To do: Copy the material word for word, starting at the line that contains "At what coordinates should I click to accomplish: Switch" and continuing through the end of the material.

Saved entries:
"""
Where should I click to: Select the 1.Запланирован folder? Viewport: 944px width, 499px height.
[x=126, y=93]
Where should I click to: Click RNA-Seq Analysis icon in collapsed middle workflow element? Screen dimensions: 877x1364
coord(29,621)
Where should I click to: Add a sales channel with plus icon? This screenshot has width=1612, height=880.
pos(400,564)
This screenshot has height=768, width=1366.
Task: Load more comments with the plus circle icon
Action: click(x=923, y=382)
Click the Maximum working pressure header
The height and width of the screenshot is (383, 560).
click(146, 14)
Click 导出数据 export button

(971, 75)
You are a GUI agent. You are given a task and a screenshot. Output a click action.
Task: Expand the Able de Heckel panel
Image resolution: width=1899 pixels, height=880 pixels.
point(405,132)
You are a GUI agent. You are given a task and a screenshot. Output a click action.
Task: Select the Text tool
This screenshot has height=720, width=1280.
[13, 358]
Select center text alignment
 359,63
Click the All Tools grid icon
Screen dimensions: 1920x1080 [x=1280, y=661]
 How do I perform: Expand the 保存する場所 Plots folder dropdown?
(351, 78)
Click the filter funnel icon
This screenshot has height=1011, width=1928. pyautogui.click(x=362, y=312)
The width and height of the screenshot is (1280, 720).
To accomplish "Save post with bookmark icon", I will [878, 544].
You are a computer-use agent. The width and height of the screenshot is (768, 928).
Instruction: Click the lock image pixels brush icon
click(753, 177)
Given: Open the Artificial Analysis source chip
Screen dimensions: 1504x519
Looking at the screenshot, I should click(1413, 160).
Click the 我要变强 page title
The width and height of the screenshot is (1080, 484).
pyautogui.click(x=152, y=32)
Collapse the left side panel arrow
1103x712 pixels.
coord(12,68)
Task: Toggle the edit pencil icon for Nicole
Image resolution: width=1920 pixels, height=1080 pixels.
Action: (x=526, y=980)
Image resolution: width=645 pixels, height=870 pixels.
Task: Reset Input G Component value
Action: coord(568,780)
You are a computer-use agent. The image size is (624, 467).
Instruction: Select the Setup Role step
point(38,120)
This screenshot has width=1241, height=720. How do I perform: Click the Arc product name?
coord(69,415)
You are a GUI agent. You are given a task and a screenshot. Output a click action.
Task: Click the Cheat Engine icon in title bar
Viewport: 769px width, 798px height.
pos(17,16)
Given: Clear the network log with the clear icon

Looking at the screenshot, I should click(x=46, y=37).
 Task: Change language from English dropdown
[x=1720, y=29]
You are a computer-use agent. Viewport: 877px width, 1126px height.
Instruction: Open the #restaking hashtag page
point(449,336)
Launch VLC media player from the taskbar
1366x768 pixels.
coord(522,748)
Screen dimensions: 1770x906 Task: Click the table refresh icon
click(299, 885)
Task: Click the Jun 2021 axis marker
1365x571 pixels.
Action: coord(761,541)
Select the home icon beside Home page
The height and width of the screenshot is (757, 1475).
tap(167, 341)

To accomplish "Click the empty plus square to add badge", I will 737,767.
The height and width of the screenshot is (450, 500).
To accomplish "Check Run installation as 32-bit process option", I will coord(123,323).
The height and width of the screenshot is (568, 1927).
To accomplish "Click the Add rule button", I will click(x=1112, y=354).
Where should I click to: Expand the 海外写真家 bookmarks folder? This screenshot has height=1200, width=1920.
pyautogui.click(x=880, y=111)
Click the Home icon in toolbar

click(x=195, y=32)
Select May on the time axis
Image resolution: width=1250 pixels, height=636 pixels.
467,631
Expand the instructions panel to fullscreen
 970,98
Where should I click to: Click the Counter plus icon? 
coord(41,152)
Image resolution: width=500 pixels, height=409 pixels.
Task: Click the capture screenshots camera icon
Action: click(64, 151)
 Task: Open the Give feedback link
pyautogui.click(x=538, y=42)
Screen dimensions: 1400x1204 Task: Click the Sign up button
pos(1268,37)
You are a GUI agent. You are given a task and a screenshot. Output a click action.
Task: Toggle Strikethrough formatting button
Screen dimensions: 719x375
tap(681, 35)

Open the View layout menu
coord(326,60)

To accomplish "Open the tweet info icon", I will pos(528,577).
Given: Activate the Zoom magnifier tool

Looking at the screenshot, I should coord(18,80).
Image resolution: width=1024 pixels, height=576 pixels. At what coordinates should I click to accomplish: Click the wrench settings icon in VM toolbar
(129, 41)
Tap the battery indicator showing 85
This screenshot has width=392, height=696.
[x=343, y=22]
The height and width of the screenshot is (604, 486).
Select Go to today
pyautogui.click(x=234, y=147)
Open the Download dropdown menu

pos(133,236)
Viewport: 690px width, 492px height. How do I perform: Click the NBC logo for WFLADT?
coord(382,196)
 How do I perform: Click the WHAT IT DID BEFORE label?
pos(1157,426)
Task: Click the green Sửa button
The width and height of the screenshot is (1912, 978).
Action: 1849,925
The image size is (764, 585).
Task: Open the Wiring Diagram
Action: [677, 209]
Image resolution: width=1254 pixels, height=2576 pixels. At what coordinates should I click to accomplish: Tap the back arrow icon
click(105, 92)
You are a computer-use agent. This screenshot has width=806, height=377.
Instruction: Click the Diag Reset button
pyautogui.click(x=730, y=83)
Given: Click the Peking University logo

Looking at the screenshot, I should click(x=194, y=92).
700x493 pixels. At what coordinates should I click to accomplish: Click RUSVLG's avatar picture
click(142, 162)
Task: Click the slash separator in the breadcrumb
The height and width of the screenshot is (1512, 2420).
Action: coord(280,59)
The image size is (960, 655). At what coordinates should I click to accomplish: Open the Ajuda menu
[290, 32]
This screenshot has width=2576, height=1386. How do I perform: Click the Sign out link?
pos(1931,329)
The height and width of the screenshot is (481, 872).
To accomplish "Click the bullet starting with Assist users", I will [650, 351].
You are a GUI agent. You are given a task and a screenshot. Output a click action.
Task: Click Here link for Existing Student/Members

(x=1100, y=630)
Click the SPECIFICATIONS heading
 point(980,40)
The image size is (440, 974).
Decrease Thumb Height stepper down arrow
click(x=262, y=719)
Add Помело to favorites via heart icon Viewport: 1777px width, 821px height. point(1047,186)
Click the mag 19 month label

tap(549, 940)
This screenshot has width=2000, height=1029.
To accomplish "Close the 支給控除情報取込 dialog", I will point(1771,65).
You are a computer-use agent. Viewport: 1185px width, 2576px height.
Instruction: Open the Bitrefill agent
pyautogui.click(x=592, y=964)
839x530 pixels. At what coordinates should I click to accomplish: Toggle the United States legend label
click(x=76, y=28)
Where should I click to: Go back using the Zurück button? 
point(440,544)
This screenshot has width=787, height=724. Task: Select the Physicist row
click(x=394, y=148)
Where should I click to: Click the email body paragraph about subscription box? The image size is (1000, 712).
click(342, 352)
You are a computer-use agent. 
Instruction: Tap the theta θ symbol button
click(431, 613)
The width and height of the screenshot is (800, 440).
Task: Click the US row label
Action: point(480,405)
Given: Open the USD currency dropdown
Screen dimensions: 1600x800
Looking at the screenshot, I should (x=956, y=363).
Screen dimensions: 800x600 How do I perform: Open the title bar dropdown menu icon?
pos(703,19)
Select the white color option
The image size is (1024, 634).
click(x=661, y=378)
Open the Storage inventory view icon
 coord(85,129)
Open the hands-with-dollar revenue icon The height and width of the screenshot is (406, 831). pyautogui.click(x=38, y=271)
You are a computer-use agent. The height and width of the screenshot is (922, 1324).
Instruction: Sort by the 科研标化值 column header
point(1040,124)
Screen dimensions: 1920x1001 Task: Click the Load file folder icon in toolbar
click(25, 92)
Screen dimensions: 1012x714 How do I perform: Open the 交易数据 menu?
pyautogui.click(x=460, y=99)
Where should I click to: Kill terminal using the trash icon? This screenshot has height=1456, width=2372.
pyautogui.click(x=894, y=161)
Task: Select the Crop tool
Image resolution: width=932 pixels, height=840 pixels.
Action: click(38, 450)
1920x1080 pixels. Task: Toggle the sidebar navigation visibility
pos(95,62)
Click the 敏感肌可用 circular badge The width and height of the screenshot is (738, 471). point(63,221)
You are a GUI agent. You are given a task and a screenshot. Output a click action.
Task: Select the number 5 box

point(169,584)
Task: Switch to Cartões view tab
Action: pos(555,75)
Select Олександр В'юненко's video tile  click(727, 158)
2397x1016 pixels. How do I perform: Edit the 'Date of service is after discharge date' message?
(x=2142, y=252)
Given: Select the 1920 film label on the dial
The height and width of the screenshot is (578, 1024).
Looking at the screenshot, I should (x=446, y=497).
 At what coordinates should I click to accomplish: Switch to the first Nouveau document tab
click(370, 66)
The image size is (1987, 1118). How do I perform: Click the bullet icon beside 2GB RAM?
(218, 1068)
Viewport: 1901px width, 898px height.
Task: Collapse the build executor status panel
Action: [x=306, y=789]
"""
Task result:
 At what coordinates should I click to accomplish: Switch to the first Nouveau document tab
click(370, 66)
The image size is (1987, 1118). How do I perform: Click the bullet icon beside 2GB RAM?
(218, 1068)
Viewport: 1901px width, 898px height.
Task: Collapse the build executor status panel
Action: [x=306, y=789]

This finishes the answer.